REPUBLIKA.CO.ID, JAKARTA -- Komisi Pemberantasan Korupsi (KPK) berharap Mahkamah Agung (MA) tidak memberi potongan hukuman pidana bagi terdakwa suap ekspor benih lobster, Edhy Prabowo. Mantan menteri kelautan dan perikanan itu mengajukan kasasi lanjutan setelah hukumannya diperberat dalam banding di Pengadilan Tinggi DKI Jakarta.
"Kami meyakini independensi dan profesionalitas Majelis Hakim di tingkat MA, yang akan memutus perkara dengan seadil-adilnya dan mempertimbangkan seluruh aspek sesuai kaidah-kaidah hukum," kata Plt Juru Bicara KPK, Ali Fikri di Jalarta, Senin (29/11).
Ali Fikri berharap MA berpandangan bahwa korupsi merupakan extra ordinary crime atau kejahatan luar biasa.
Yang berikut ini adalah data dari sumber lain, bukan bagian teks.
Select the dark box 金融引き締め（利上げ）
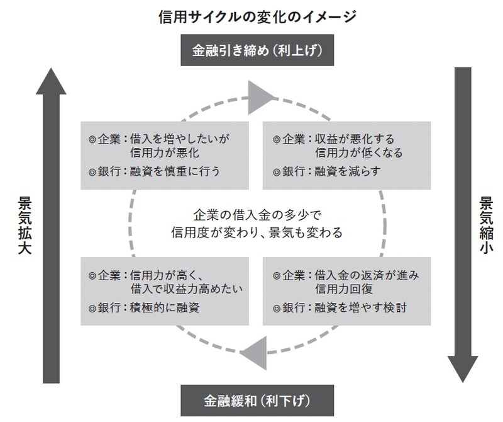253,50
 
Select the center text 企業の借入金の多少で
256,214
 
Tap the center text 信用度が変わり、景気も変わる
256,232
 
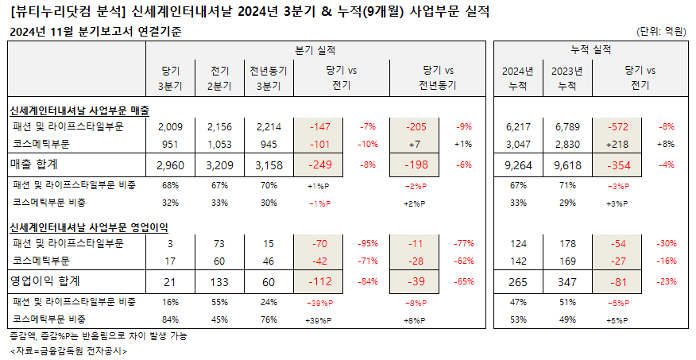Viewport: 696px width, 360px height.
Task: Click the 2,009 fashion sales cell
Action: coord(171,127)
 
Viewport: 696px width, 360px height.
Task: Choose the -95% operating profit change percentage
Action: coord(369,242)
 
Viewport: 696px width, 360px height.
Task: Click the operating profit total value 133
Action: coord(221,281)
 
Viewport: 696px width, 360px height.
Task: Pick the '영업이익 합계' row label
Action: coord(46,281)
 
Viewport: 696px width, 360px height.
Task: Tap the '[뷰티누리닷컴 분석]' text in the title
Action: coord(64,12)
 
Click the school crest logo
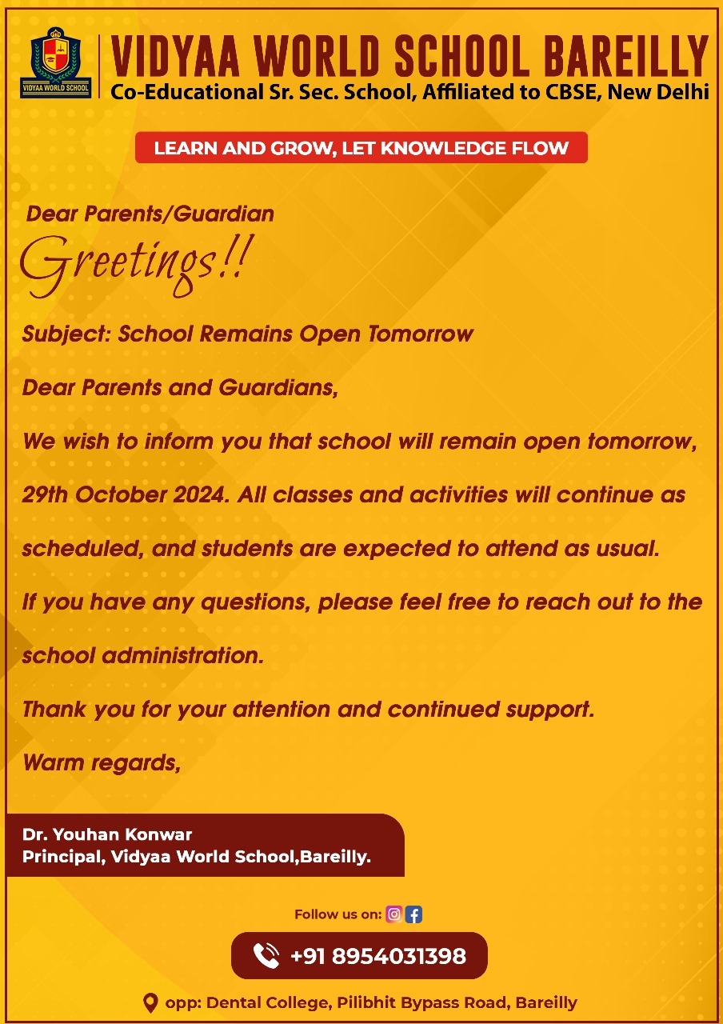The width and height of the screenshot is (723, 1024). (55, 62)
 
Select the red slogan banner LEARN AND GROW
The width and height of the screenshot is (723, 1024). (361, 148)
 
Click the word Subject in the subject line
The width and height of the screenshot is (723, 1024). (66, 334)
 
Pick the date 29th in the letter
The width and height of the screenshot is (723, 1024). (46, 494)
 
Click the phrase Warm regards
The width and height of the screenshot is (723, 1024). (101, 762)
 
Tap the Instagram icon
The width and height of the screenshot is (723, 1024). (393, 914)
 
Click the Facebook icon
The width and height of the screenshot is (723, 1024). (413, 914)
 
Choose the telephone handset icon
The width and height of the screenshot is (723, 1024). (266, 955)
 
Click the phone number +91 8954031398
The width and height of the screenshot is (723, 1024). (377, 956)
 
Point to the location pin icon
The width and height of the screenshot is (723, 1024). (150, 1002)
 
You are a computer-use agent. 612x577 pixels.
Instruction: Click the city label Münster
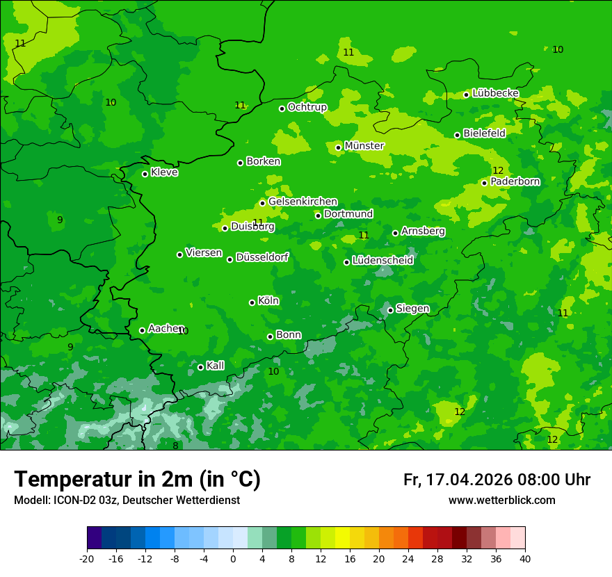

Dia melanjutkan, tindak pidana korupsi telah memberikan dampak buruk yang nyata dirasakan masyarakat luas dan menghambat pemulihan ekonomi nasional.
"Sehingga butuh komitmen seluruh pemangku kepentingan untuk bersinergi dalam upaya bersama pemberantasan korupsi sesuai tugas dan fungsinya masing-masing," katanya.
Hingga saat ini, KPK belum mengeksekusi Edhy Prabowo ke lembaga pemasyarakatan. Hal tersebut mengingat perkara terdakwa Edhy Prabowo saat ini belum memiliki kekuatan hukum tetap menyusul upaya hukum lanjutan yang dilakukan mantan wakil ketua umum Gerindra itu
Terkait upaya hukum tersebut, Ali mengatakan bahwa tim jaksa akan menyusun kontra memori kasasi. Dia menjelaskan, hal tersebut sebagai bantahan atas dalil dan argumentasi terdakwa dimaksud.
Sebelumnya, Edhy Prabowo mengajukan kasasi atas vonis sembilan tahun penjara yang diputus Pengadilan Tinggi DKI Jakarta. Upaya hukum lanjutkan itu seperti dilihat dari Sistem Informasi Penelusuran Perkara (SIPP) Pengadilan Negeri Jakarta Pusat.
Kasasi diajukan lantaran Edhy diduga keberatan dengan putusan Pengadilan Tinggi DKI Jakarta. Pada 11 November lalu, Majelis Hakim Pengadilan Tinggi DKI Jakarta menolak permohonan banding yang diajukan Edhy Prabowo.
Majelis hakim banding menilai, hukuman pengadilan tingkat pertama sebesar lima tahun penjara bagi Edhy belum mencerminkan rasa keadilan bagi masyarakat. Edhy juga tetap dibebankan membayar denda Rp 400 juta subsider 6 bulan kurungan.
Edhy juga diwajibkan membayar uang pengganti sejumlah Rp 9.687.457.219 dan 77 ribu dolar AS subsider tiga tahun penjara. Putusan di tingkat banding itu dijatuhkan pada 21 Oktober 2021 oleh Haryono selaku hakim ketua majelis, Mohammad Lutfi, Singgih Budi Prakoso, Reny Halida Ilham Malik serta Anton Saragih masing-masing sebagai hakim anggota.
Seperti diketahui, Edhy Prabowo diyakini menerima suap senilai Rp 25,7 miliar secara bertahap berkenaan dengan penetapan izin ekspor benih lobster. Edhy terbukti secara sah dan meyakinkan bersalah melakukan tindak pidana korupsi secara bersama-sama sebagaimana Pasal 12 huruf a UU Pemberantasan Tindak Pidana Korupsi Jo Pasal 55 ayat 1 ke-1 KUHP Jo Pasal 65 ayat 1 KUHP.